We applied a water balloon, soccer ball, and bowling ball material to the sphere model by adjusting the material properties of each object. As a result of performing scene 1, we can see that the result of the simulation changes when different material properties are applied. The results of experiment 2 confirm that the deformation and the behavior of the object are different when different external forces are applied to the object having the same material properties. We applied external forces to the top of each of the three balls, and we compared the ball bouncing off the invisible wall. In the case of a stronger external force, the simulation was performed at high speed and the deformation was greater. Each snapshot in Figure 12 was taken every 1000 frames.

Finally, we conducted a survey to provide simulators to 10 students to teach physics, and to verify the educational effectiveness and responsiveness of the proposed system.

Table 5. Our Survey Items (5 Multiple-Choice Questions [score 1: negative, 2: moderate, 3: positive], 2 Short-Answer Questions [doesn’t have score]).

Number	Question Detail
Multiple-Choice Question
Q1	I have encountered augmented reality.
Q2	It is more interesting than a general book and video.
Q3	There was a sense of reality.
Q4	It is likely to help physics learning.
Q5	I want to download and apply the simulator right now.
Short-Answer Question
Q6	What impact do you think AR technology can have on physics education?
Q7	Are there any improvements to our system?
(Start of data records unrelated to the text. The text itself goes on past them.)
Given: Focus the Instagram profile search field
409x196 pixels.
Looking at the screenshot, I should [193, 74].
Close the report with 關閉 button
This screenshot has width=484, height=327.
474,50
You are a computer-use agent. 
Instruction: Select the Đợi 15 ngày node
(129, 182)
shows the items of our survey. We provided a total of five multiple-choice questions and two short-answer questions, and all students responded to the questionnaire [22].

The results of the survey’s multiple-choice question are shown in the Figure 13.
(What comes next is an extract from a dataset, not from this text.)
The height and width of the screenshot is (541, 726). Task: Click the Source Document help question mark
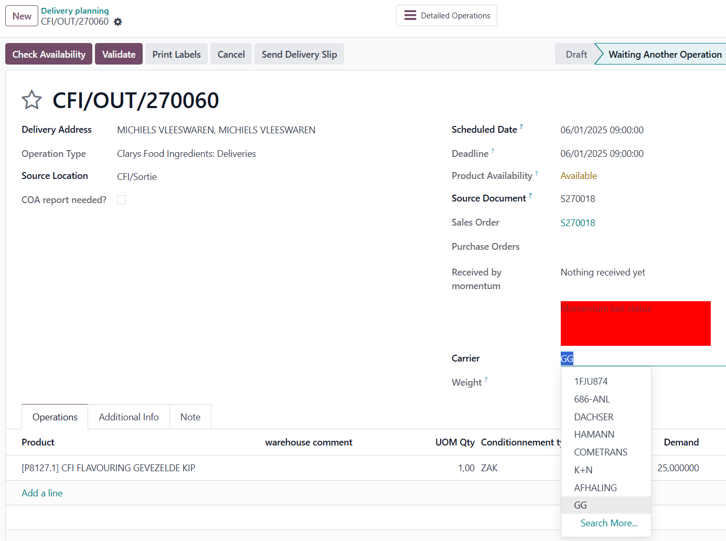(x=530, y=195)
Q1 and Q2 were answered most positively. However, there was a negative opinion that the Q5 would be difficult to use, because it required high specification and additional equipment. After conducting a short answer question, various opinions on the improvement of our system were presented. There were positive feedbacks such as “I wish I could simulate various 3D objects” and “I wish I could make the simulation lighter and provide it on mobile.”. Most of the answers to the Q6 were that mobile AR devices will be effective when commercialized.

5. Discussion and Conclusions

This research proposes a system that can provide more flexible educational content by providing real-time simulation technology for physics education, which is currently limited. We proposed physics education content by combining existing image processing technologies and our real-time soft body simulation technology. That system is implemented using Microsoft’s Kinect v2, and has adopted the video see-through method. Augmented 3d model interaction with the real environment is possible by using basic image processing algorithms, such as a square detection algorithm.

After providing the simulator to 10 students who were learning to teach physics, the results of the questionnaire showed that 93% (28/30) of the respondents answered that the simulator will be helpful for physics education. The students surveyed commented that they expected to be more immersed and more focused through physics education using our simulator, than using a book and video. However, Q3 and Q5 had many negative answers compared to other questions. In particular, many commented that a limited environment should be created for augmented reality, and that it did not increase the realism much compared to books and videos. As a result of our survey, our simulator has the merit of providing more realistic representation than previous research, which will be helpful for education; however, it also has the disadvantage that it provides only a limited environment. For that, we want to provide more accessible content using high-end AR devices, such as Microsoft’s Hololens V2, with the same image input mechanism. This research shows the result of the pilot research for this purpose. In future work, we plan to carry out research on the technology of providing physics simulation through the stand-alone AR device.